BEGIN

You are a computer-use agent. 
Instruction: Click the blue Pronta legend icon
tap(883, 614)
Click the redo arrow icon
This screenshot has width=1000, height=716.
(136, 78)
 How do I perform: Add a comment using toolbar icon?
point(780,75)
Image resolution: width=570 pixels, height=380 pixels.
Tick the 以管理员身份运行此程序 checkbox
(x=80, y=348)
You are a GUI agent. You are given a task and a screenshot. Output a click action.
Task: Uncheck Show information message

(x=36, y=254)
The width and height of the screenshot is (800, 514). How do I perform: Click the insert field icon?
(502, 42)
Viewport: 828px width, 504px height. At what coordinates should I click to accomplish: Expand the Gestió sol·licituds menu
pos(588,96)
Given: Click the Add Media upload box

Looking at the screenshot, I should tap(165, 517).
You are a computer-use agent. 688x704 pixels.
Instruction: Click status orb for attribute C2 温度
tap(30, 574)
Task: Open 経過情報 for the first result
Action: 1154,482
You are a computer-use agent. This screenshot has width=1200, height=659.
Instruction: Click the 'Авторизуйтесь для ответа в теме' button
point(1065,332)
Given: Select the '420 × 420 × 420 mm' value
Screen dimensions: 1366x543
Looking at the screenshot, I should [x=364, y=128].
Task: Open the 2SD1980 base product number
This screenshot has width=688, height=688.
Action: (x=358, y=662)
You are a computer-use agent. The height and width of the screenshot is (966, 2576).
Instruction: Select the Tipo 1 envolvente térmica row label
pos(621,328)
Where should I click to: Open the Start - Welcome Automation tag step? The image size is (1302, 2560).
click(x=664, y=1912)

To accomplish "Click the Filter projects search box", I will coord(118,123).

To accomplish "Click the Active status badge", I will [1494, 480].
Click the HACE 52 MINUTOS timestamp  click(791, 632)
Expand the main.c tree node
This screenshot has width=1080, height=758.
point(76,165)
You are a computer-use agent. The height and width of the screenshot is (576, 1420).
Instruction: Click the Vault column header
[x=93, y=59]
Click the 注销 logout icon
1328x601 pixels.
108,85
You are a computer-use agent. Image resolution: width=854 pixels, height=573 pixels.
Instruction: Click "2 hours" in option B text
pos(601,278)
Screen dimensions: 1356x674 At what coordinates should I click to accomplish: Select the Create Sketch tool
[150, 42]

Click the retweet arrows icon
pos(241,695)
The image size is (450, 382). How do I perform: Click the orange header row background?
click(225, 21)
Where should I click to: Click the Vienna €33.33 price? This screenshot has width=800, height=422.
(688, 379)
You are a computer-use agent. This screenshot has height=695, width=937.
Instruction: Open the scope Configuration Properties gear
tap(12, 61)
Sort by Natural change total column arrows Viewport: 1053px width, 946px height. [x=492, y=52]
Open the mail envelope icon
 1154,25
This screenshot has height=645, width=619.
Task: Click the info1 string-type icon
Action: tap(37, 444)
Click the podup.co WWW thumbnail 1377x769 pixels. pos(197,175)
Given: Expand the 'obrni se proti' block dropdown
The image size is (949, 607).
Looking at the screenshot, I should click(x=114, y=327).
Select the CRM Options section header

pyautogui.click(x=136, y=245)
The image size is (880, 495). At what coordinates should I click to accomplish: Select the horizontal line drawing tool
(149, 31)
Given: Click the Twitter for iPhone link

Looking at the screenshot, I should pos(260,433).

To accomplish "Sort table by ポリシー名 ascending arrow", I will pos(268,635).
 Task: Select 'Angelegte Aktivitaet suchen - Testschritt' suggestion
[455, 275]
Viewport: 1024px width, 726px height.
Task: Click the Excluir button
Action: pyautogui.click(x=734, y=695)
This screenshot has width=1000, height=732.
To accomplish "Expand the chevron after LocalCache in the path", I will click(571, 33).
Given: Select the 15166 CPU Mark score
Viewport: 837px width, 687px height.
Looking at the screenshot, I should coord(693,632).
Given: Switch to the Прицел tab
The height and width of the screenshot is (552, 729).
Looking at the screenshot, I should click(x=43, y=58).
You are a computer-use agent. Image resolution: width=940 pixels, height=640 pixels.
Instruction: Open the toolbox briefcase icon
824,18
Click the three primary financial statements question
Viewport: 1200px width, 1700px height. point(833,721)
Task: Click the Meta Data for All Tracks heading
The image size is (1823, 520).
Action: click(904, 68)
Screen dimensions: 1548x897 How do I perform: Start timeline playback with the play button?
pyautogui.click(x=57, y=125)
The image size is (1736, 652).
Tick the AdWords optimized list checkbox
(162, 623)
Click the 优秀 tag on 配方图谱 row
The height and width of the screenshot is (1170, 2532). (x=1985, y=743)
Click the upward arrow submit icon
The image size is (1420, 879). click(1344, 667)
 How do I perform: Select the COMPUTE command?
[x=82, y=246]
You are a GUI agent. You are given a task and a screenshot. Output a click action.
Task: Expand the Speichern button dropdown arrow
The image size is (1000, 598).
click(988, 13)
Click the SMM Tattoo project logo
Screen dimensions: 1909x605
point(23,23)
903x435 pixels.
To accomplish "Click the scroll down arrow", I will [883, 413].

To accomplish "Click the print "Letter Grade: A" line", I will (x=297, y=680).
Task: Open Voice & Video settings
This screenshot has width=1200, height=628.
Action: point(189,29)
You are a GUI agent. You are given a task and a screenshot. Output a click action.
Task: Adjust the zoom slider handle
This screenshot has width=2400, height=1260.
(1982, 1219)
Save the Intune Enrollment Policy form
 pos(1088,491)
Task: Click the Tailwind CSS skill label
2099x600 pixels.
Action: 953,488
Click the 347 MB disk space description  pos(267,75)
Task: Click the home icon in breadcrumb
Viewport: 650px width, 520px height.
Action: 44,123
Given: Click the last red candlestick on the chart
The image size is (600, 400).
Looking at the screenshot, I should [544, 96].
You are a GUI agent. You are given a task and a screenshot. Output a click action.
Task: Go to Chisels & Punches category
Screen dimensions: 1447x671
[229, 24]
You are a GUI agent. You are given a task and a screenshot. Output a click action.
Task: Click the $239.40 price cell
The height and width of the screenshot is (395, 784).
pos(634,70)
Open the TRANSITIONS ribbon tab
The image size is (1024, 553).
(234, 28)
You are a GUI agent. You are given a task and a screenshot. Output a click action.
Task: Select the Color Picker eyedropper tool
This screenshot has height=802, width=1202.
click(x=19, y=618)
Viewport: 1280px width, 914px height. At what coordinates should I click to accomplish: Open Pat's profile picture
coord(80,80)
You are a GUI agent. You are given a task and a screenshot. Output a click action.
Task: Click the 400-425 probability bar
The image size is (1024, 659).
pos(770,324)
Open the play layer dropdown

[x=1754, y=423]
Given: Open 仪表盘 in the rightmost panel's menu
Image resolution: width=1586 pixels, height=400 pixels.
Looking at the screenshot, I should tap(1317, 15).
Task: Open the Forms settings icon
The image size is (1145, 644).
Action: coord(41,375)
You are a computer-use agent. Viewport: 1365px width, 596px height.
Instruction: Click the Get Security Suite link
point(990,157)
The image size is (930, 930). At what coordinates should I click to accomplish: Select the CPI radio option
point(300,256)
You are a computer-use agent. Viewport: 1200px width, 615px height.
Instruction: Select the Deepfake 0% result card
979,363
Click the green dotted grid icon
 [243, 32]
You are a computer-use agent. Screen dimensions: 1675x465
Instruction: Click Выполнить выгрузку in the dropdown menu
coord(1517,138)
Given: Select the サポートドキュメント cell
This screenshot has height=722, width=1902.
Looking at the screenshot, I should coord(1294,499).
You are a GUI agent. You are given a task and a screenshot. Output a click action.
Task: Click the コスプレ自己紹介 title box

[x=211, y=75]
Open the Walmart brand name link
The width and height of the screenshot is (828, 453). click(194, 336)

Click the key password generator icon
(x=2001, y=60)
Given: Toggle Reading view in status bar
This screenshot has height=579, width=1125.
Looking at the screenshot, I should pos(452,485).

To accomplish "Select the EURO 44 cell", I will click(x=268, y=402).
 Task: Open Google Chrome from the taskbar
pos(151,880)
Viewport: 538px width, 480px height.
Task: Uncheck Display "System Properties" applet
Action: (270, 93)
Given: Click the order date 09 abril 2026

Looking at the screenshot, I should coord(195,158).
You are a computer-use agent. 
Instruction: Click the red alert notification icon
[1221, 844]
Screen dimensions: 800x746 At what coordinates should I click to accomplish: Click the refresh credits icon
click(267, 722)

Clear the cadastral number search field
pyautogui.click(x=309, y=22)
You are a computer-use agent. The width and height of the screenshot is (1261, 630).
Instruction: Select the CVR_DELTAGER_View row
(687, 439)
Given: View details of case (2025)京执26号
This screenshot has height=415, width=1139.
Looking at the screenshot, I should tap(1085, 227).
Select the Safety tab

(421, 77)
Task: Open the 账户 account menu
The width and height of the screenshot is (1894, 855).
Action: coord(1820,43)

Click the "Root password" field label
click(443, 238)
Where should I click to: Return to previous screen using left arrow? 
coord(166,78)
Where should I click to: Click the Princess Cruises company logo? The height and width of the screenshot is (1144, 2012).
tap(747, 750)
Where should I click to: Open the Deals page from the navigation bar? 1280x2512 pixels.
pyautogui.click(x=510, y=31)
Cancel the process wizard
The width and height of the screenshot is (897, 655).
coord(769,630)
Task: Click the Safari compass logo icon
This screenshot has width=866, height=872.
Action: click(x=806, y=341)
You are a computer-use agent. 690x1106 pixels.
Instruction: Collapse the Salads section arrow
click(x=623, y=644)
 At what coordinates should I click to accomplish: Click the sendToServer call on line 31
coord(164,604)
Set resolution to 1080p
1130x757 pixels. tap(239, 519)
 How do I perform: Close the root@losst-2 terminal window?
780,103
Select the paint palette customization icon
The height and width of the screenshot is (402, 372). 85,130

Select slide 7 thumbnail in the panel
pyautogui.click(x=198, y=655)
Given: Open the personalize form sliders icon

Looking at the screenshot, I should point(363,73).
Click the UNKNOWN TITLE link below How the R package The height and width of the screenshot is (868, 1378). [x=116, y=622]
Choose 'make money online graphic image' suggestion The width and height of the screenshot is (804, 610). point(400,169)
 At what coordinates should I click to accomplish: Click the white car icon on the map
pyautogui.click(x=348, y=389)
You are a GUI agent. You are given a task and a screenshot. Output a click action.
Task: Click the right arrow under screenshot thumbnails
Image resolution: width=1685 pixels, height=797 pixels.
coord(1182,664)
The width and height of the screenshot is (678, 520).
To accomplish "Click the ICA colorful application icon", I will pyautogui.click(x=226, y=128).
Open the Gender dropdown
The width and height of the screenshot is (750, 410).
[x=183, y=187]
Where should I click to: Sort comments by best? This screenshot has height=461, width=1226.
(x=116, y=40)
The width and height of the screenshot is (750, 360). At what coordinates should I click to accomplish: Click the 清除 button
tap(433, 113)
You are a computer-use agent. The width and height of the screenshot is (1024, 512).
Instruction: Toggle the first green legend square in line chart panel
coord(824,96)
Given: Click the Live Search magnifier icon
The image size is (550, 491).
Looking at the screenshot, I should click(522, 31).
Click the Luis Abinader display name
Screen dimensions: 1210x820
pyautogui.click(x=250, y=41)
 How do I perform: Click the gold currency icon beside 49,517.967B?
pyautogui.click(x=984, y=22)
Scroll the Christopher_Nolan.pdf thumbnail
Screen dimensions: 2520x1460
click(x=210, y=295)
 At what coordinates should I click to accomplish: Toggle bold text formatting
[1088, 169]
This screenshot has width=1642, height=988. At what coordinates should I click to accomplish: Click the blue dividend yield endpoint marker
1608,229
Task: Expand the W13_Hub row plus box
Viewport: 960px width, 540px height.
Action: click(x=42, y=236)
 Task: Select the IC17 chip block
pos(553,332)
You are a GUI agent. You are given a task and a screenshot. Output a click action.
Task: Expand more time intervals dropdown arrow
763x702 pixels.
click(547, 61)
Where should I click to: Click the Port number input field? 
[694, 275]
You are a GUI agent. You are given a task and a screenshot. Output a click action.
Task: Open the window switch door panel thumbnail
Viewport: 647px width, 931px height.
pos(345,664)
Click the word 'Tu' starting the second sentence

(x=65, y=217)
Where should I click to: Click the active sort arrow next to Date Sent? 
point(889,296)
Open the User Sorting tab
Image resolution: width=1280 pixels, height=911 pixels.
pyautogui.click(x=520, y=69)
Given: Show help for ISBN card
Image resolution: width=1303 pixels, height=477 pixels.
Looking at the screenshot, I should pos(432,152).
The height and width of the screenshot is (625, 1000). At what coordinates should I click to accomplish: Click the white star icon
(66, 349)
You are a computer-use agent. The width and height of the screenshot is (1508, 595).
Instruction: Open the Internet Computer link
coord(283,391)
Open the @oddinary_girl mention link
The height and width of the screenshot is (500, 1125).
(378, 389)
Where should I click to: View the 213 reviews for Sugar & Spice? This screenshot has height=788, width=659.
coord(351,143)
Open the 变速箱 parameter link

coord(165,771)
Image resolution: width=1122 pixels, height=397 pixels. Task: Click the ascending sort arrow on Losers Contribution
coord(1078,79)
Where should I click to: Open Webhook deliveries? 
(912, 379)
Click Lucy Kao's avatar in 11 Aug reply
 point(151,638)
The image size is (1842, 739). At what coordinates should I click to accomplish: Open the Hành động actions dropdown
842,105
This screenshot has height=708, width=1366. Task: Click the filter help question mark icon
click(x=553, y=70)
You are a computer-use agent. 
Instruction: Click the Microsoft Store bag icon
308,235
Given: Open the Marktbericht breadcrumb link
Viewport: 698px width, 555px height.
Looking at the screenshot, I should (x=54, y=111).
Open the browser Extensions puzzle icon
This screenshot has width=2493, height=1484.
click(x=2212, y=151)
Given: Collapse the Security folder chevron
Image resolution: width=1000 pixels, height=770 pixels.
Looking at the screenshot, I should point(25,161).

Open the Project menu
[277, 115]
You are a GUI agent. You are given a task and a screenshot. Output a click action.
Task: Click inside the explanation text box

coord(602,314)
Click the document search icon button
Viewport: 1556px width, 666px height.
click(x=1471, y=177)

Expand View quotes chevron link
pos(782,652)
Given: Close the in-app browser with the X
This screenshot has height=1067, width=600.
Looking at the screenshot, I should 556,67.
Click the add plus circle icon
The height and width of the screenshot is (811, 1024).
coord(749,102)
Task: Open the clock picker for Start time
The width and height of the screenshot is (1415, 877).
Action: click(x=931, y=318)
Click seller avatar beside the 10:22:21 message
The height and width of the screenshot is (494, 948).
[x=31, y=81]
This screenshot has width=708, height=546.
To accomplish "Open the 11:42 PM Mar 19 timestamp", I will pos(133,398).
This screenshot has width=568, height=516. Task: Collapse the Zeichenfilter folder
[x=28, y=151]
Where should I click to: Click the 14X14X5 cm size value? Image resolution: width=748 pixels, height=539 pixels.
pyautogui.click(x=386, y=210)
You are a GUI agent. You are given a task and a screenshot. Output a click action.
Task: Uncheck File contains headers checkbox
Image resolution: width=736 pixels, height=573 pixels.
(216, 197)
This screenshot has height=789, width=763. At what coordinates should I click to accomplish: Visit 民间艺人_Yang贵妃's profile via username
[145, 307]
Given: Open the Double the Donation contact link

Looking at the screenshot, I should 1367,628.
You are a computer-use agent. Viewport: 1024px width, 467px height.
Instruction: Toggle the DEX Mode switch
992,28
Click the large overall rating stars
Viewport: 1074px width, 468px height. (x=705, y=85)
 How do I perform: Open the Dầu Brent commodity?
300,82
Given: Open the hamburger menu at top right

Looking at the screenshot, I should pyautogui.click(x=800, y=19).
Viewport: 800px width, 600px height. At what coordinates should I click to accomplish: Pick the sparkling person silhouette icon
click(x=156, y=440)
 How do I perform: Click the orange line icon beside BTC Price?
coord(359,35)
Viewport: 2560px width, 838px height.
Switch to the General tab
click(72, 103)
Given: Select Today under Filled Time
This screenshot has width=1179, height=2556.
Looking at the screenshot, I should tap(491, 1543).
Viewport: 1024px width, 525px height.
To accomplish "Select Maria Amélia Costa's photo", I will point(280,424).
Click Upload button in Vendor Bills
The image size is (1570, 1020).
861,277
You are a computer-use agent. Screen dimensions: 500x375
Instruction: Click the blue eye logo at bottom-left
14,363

END

▸ **About this task**
Only one stretch of the records above is wanted: the lines between the one holding "Task: Expand the Speichern" and the one holding "You are a computer-use agent. Viewport: 1365px", inclusive, reproduced exactly.

▸ **Answer space**
Task: Expand the Speichern button dropdown arrow
The image size is (1000, 598).
click(988, 13)
Click the SMM Tattoo project logo
Screen dimensions: 1909x605
point(23,23)
903x435 pixels.
To accomplish "Click the scroll down arrow", I will [883, 413].

To accomplish "Click the print "Letter Grade: A" line", I will (x=297, y=680).
Task: Open Voice & Video settings
This screenshot has width=1200, height=628.
Action: point(189,29)
You are a GUI agent. You are given a task and a screenshot. Output a click action.
Task: Adjust the zoom slider handle
This screenshot has width=2400, height=1260.
(1982, 1219)
Save the Intune Enrollment Policy form
 pos(1088,491)
Task: Click the Tailwind CSS skill label
2099x600 pixels.
Action: 953,488
Click the 347 MB disk space description  pos(267,75)
Task: Click the home icon in breadcrumb
Viewport: 650px width, 520px height.
Action: 44,123
Given: Click the last red candlestick on the chart
The image size is (600, 400).
Looking at the screenshot, I should [544, 96].
You are a GUI agent. You are given a task and a screenshot. Output a click action.
Task: Go to Chisels & Punches category
Screen dimensions: 1447x671
[229, 24]
You are a GUI agent. You are given a task and a screenshot. Output a click action.
Task: Click the $239.40 price cell
The height and width of the screenshot is (395, 784).
pos(634,70)
Open the TRANSITIONS ribbon tab
The image size is (1024, 553).
(234, 28)
You are a GUI agent. You are given a task and a screenshot. Output a click action.
Task: Select the Color Picker eyedropper tool
This screenshot has height=802, width=1202.
click(x=19, y=618)
Viewport: 1280px width, 914px height. At what coordinates should I click to accomplish: Open Pat's profile picture
coord(80,80)
You are a GUI agent. You are given a task and a screenshot. Output a click action.
Task: Click the 400-425 probability bar
The image size is (1024, 659).
pos(770,324)
Open the play layer dropdown

[x=1754, y=423]
Given: Open 仪表盘 in the rightmost panel's menu
Image resolution: width=1586 pixels, height=400 pixels.
Looking at the screenshot, I should tap(1317, 15).
Task: Open the Forms settings icon
The image size is (1145, 644).
Action: coord(41,375)
You are a computer-use agent. Viewport: 1365px width, 596px height.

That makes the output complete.